In [None]:
import pandas as pd

# Load business and review data
business_data = pd.read_json('./yelp_dataset/yelp_academic_dataset_business.json', lines=True)
review_data = pd.read_json('./yelp_dataset/yelp_academic_dataset_review.json', lines=True, dtype={'date': str})

# View the first few rows of data
print(business_data.head())
print(review_data.head())

In [None]:
# View all unique cities
unique_cities = business_data['city'].unique()
print(unique_cities)

In [None]:
# Select 'Nashville' as the city for analysis
selected_city = 'Nashville'

# Filter all businesses in the selected city
city_business_data = business_data[business_data['city'] == selected_city]
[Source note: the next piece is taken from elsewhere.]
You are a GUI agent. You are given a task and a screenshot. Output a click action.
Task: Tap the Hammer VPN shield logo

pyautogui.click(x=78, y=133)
# Extract all business_ids from city_business_data
business_ids = city_business_data['business_id'].tolist()

# Filter all reviews related to businesses in the selected city
city_review_data = review_data[review_data['business_id'].isin(business_ids)]

# Print basic statistics after sampling
print(f"Selected city: {selected_city}")
print(f"Number of businesses: {len(city_business_data)}")
print(f"Number of reviews: {len(city_review_data)}")

In [None]:
import os

directory_name = 'yelp_dataset'
if not os.path.exists(directory_name):
    os.makedirs(directory_name)

# Save the filtered data to the 'yelp_dataset' folder
business_json_path = os.path.join(directory_name, f'{selected_city}_business_subset.json')
review_json_path = os.path.join(directory_name, f'{selected_city}_review_subset.json')

city_business_data.to_json(business_json_path, orient='records', lines=True)
city_review_data.to_json(review_json_path, orient='records', lines=True)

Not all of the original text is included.